(Task data Opens)

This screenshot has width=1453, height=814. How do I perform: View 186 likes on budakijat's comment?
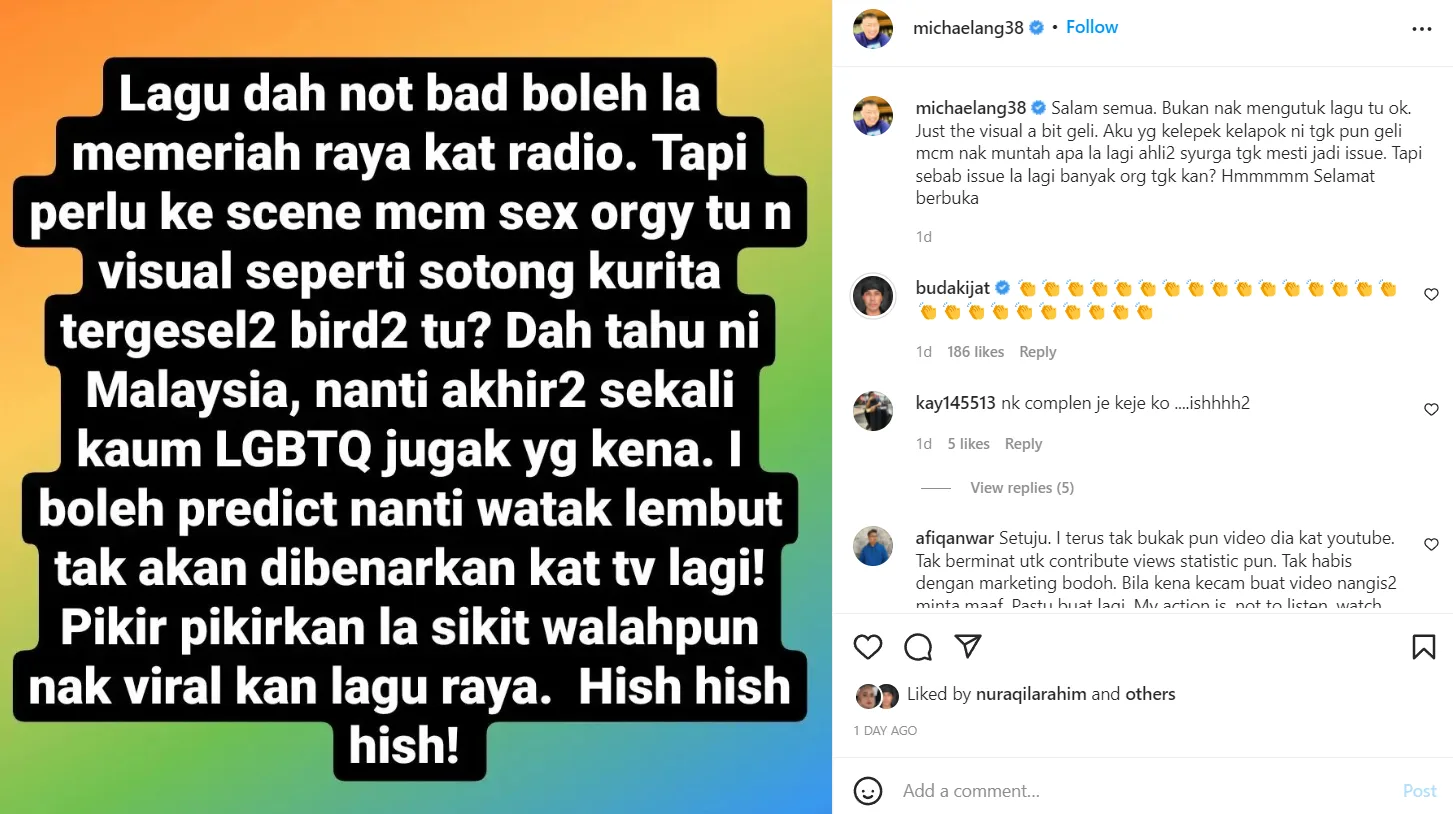point(975,352)
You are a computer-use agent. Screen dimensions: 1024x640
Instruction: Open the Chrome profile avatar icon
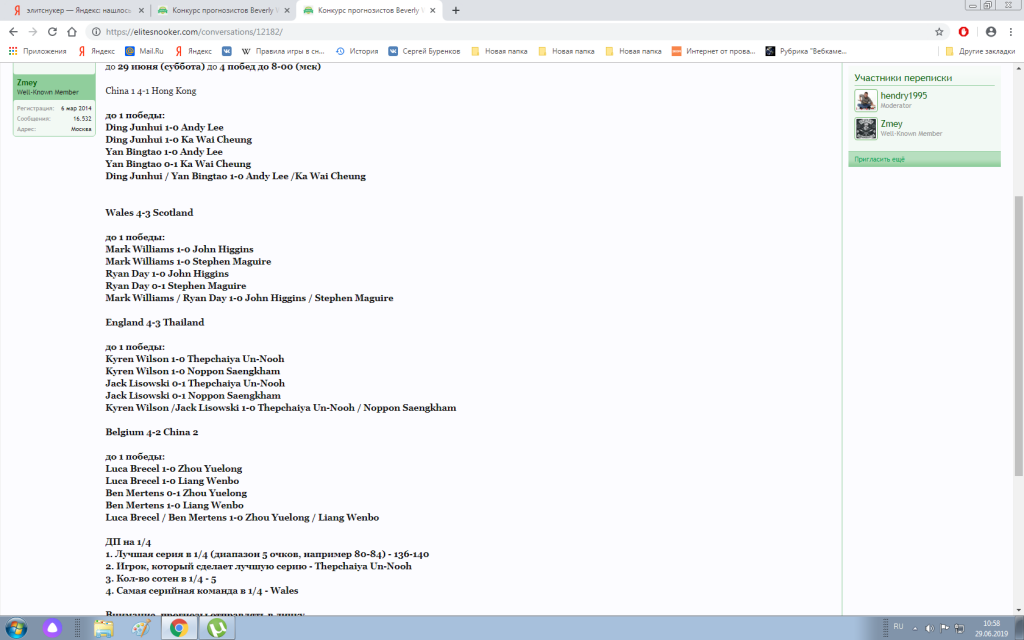(990, 31)
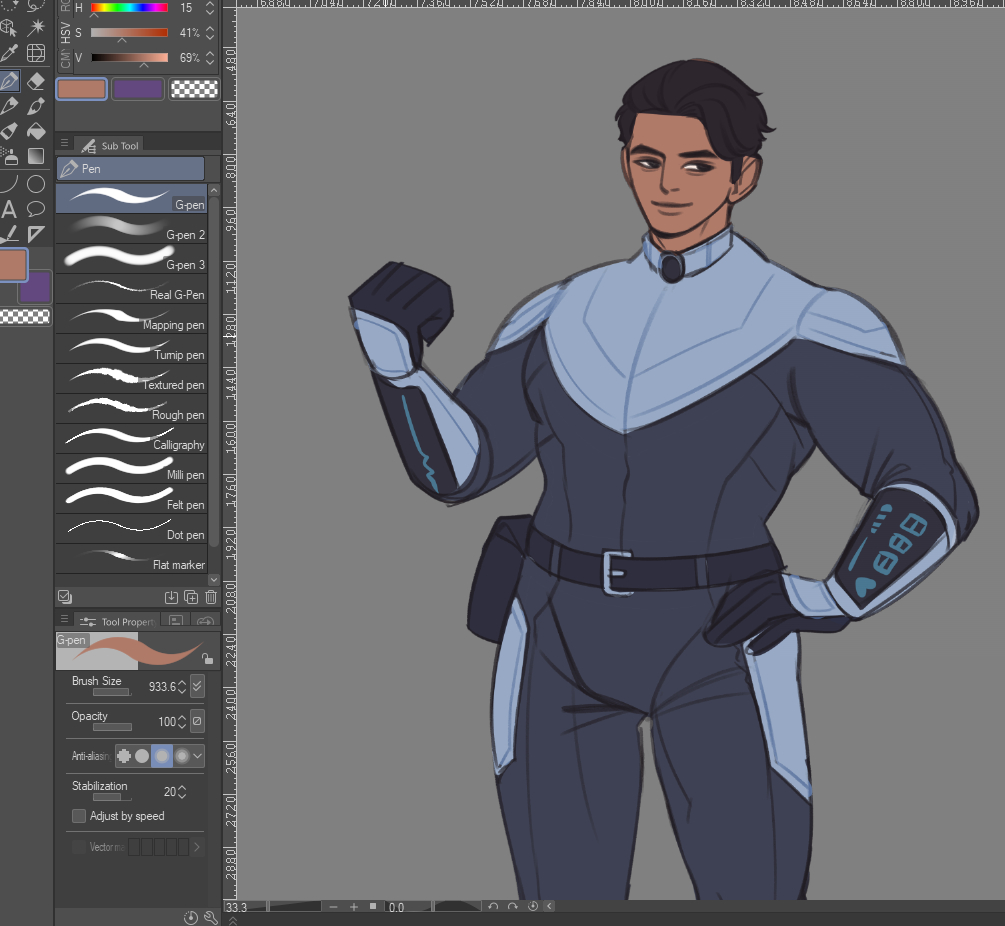The image size is (1005, 926).
Task: Open Brush Size dynamics settings
Action: pos(197,686)
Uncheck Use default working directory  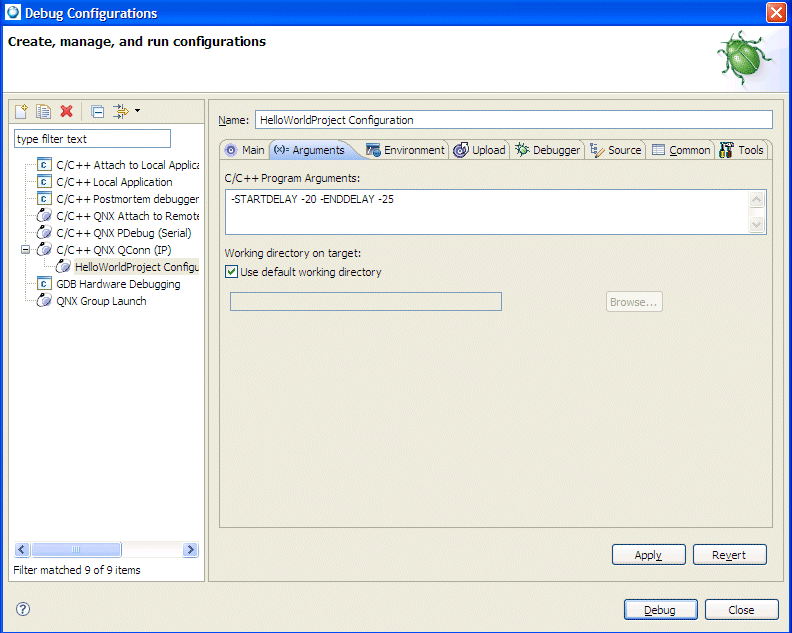(232, 272)
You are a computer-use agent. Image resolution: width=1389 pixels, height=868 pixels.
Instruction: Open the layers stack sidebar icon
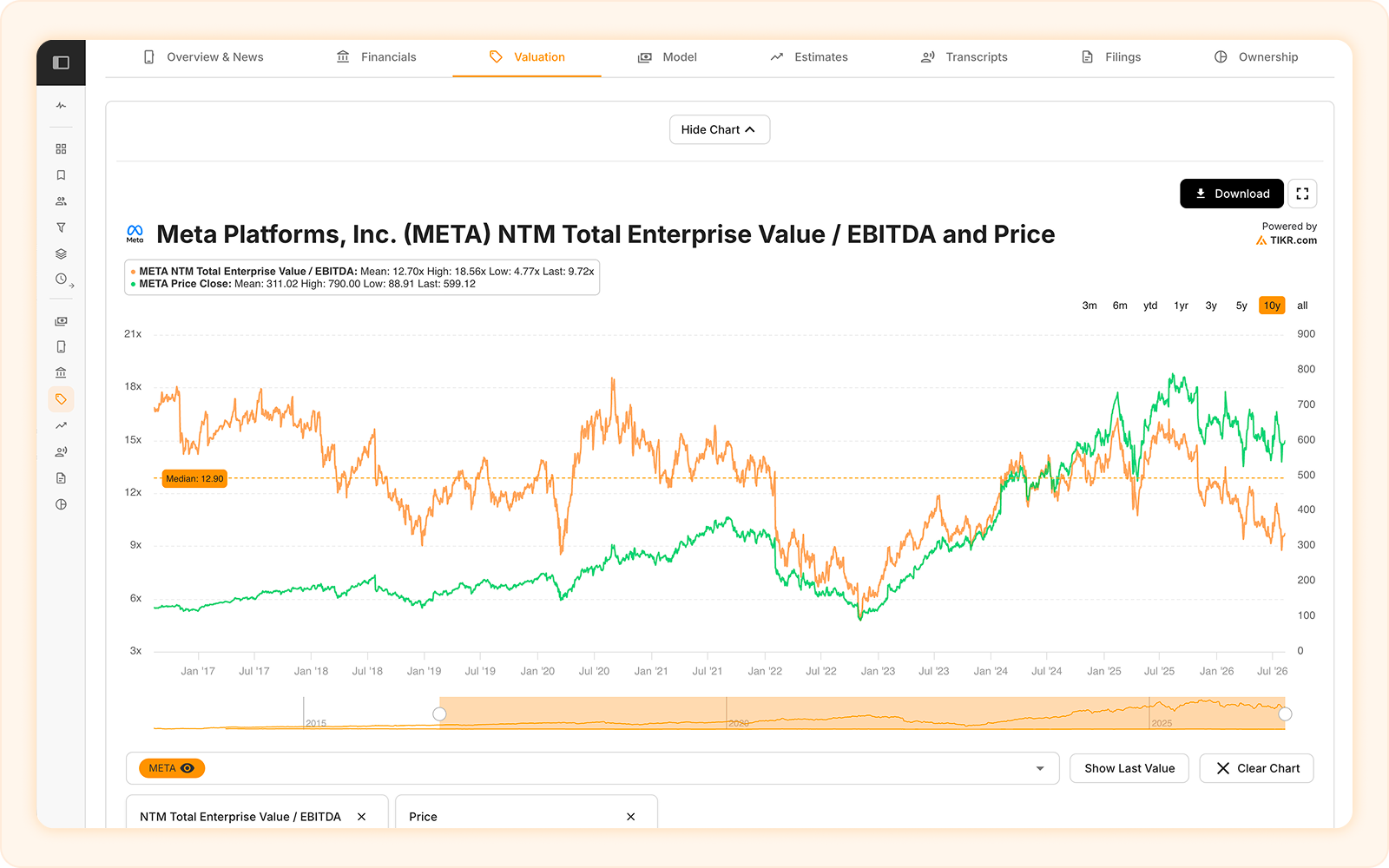tap(61, 254)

(Task data Closes)

Assigned task
Search the records for the string "computer" and return every line in which it occurs.

Solution to the problem
You are a computer-use agent. Screen dimensions: 1024x640
You are a computer-use agent. Image resolution: width=1389 pixels, height=868 pixels.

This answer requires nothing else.